== PROBLEM TO SOLVE ==
Could you repeat the entries below exactly, but only from the line with "Terms of Service (79, 927)" through the line with "About PLITCH (101, 1896)", and without any picture?

== RECORDS FOR THE EXERCISE ==
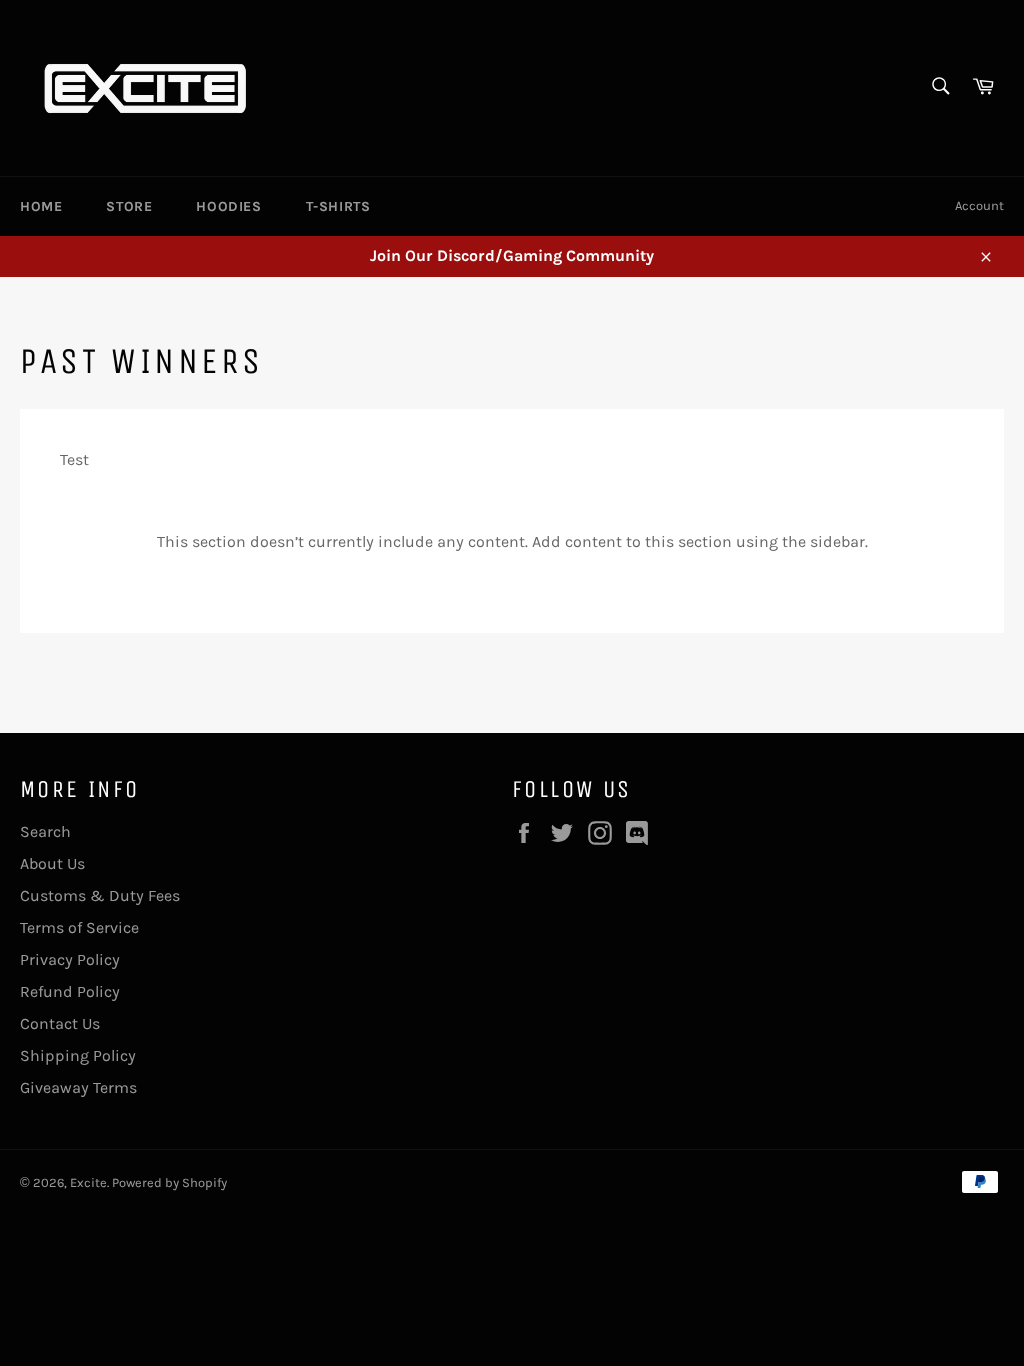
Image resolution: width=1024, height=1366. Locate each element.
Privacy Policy (70, 959)
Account (979, 205)
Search (45, 831)
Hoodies (228, 206)
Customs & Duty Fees (100, 895)
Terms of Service (79, 927)
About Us (52, 863)
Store (129, 206)
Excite (88, 1182)
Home (41, 206)
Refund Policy (70, 991)
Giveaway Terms (78, 1087)
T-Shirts (338, 206)
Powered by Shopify (169, 1182)
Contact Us (60, 1023)
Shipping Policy (78, 1055)
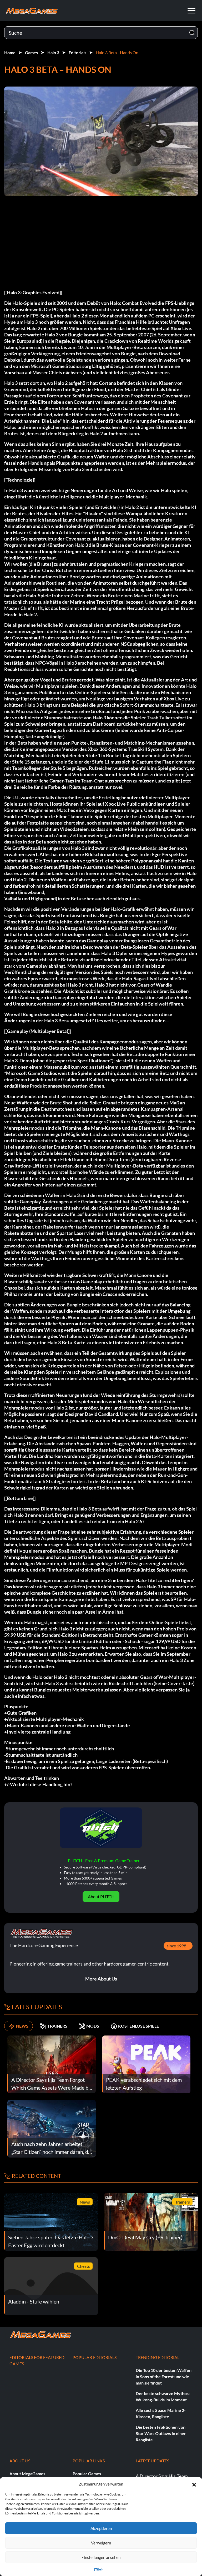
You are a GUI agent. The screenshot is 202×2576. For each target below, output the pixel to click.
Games (31, 52)
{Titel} (98, 2569)
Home (10, 52)
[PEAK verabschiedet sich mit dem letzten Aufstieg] (146, 2063)
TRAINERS (57, 2025)
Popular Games (87, 2473)
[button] (194, 2484)
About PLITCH (101, 1896)
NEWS (22, 2025)
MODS (92, 2025)
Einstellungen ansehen (101, 2557)
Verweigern (101, 2542)
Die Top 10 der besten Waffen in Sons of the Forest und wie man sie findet (163, 2376)
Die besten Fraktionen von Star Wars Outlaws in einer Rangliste (161, 2433)
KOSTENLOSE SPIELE (138, 2025)
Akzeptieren (101, 2528)
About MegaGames (27, 2473)
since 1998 (176, 1945)
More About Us (101, 1979)
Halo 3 (53, 52)
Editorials (77, 52)
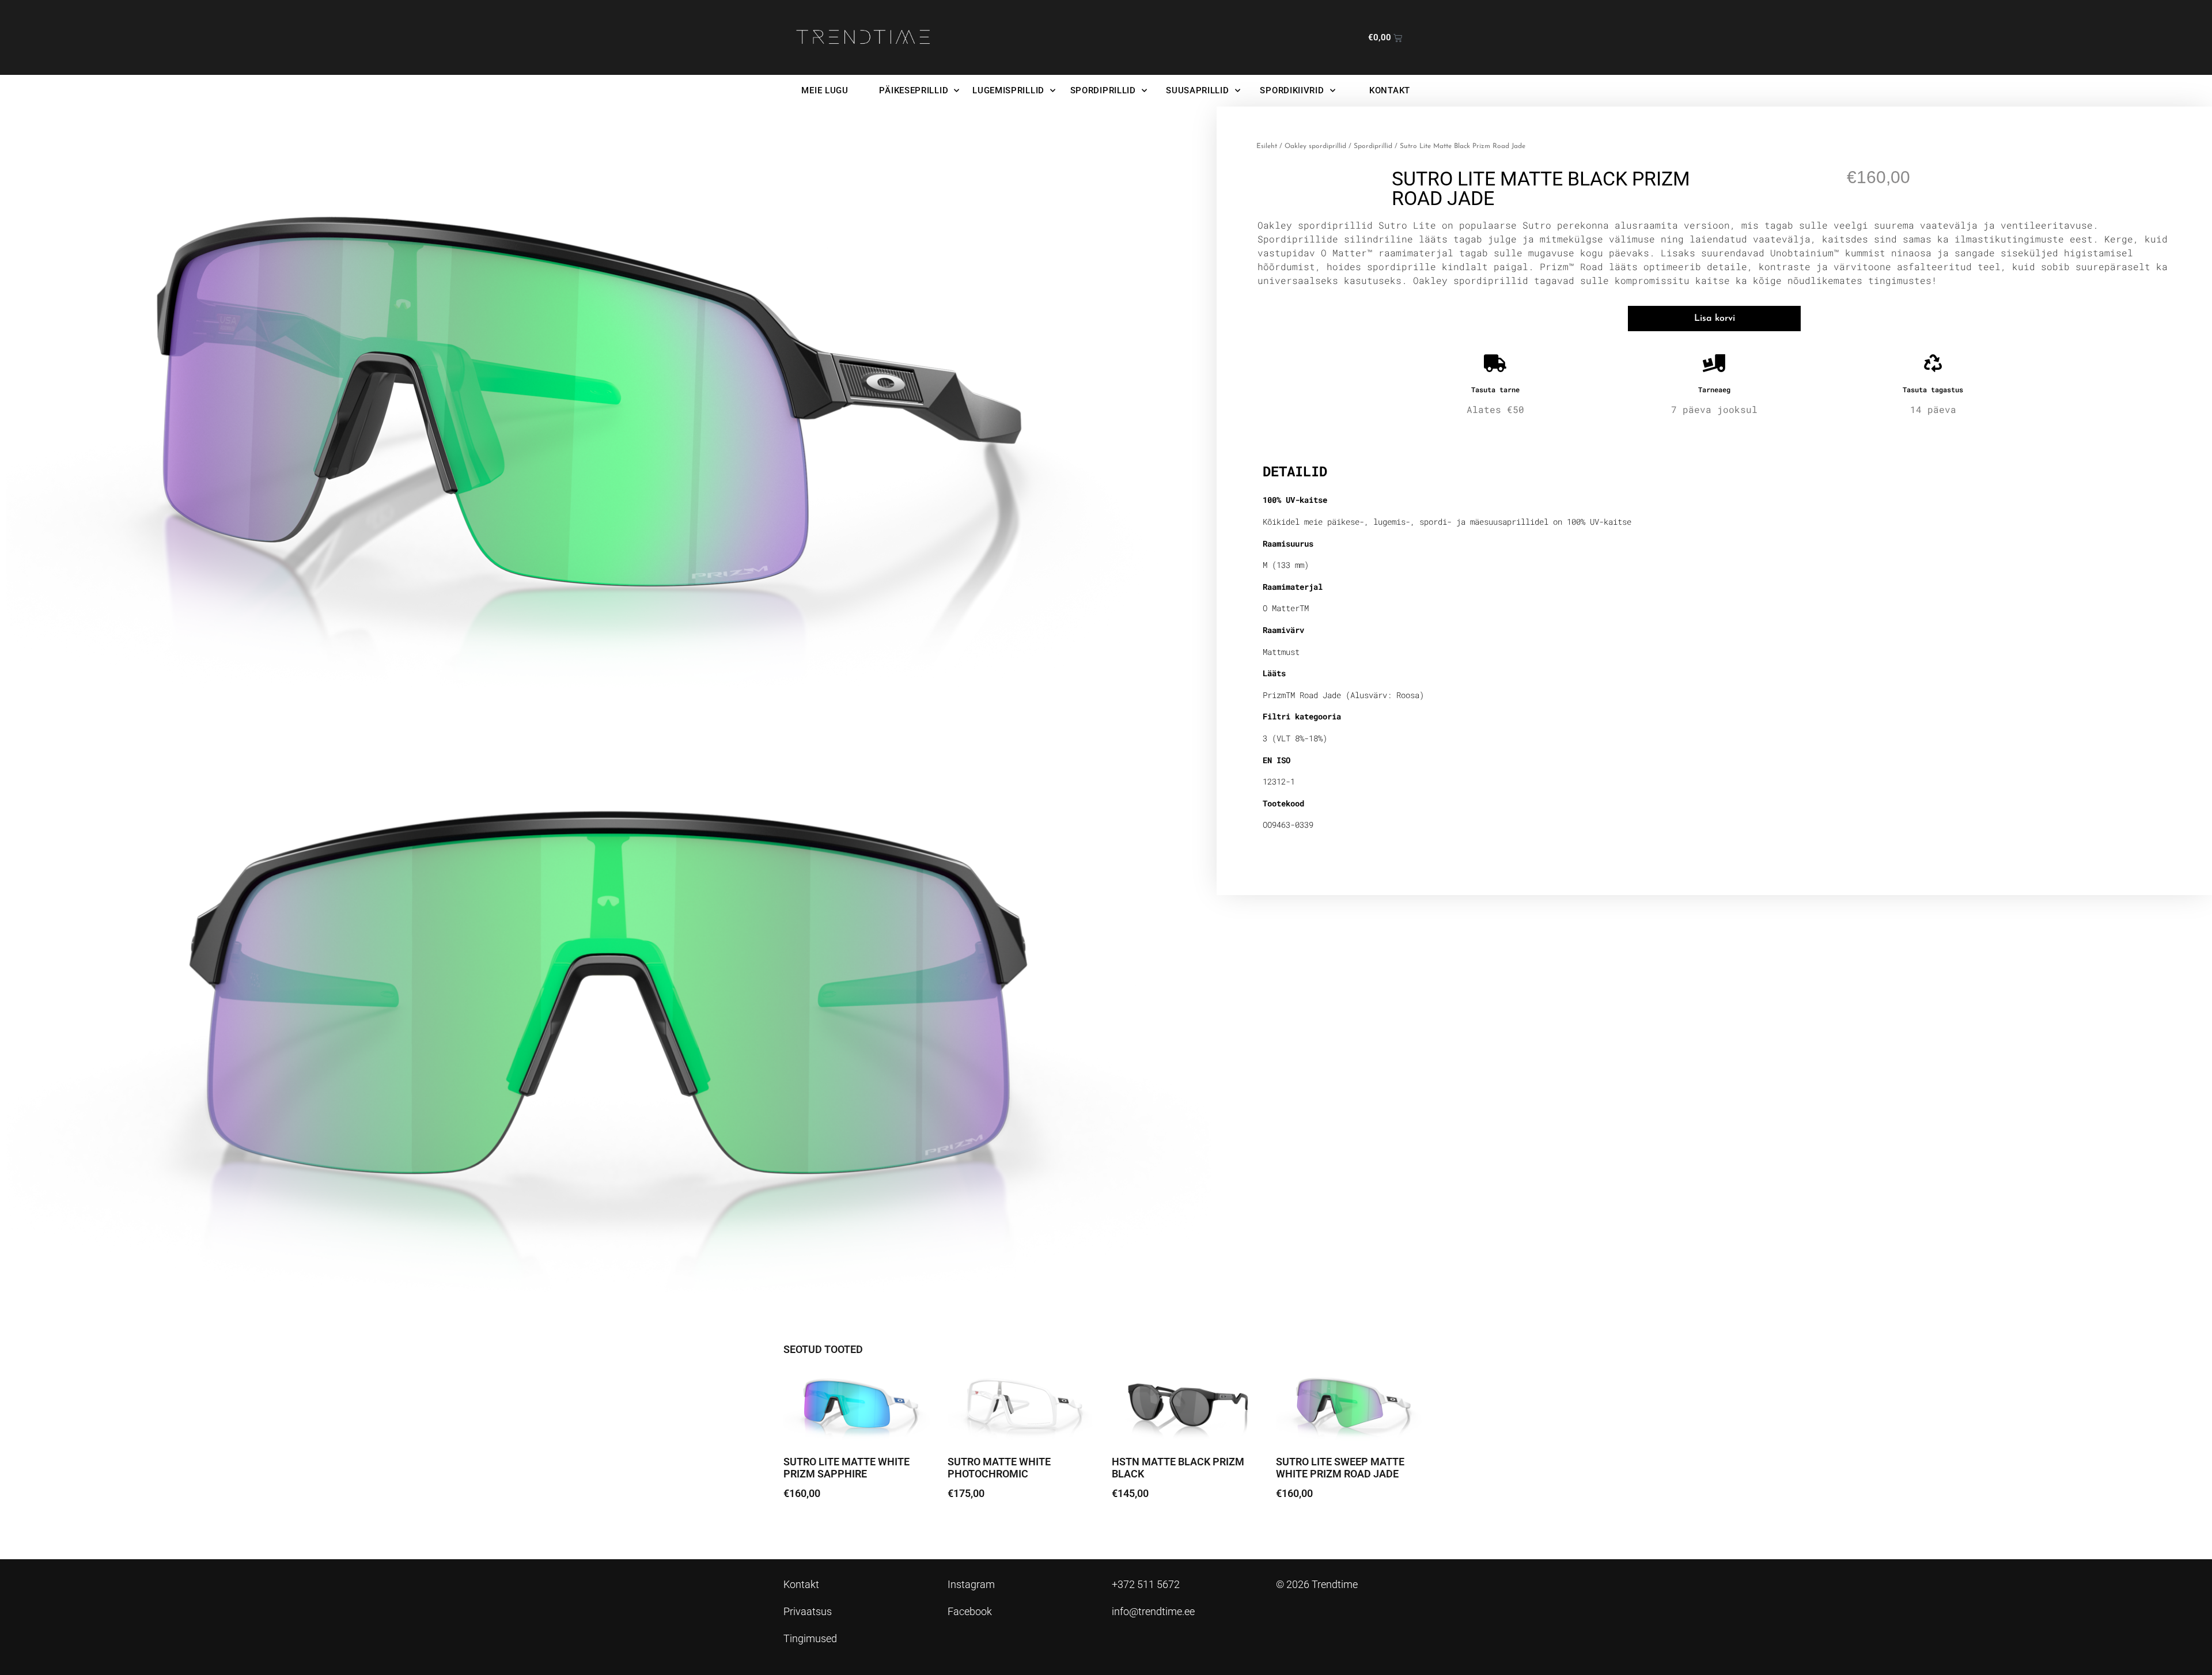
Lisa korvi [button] (812, 1525)
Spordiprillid (1373, 146)
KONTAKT (1389, 90)
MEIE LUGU (824, 90)
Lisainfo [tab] (1292, 435)
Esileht (1266, 146)
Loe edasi (1141, 1525)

== RESPONSE TO THIS TASK ==
Terms of Service (79, 927)
About Us (52, 863)
Store (129, 206)
Excite (88, 1182)
Home (41, 206)
Refund Policy (70, 991)
Giveaway Terms (78, 1087)
T-Shirts (338, 206)
Powered by Shopify (169, 1182)
Contact Us (60, 1023)
Shipping Policy (78, 1055)
You are a GUI agent. The screenshot is 202×2576. For each target below, output the pixel to click.
Games (31, 52)
{Titel} (98, 2569)
Home (10, 52)
[PEAK verabschiedet sich mit dem letzten Aufstieg] (146, 2063)
TRAINERS (57, 2025)
Popular Games (87, 2473)
[button] (194, 2484)
About PLITCH (101, 1896)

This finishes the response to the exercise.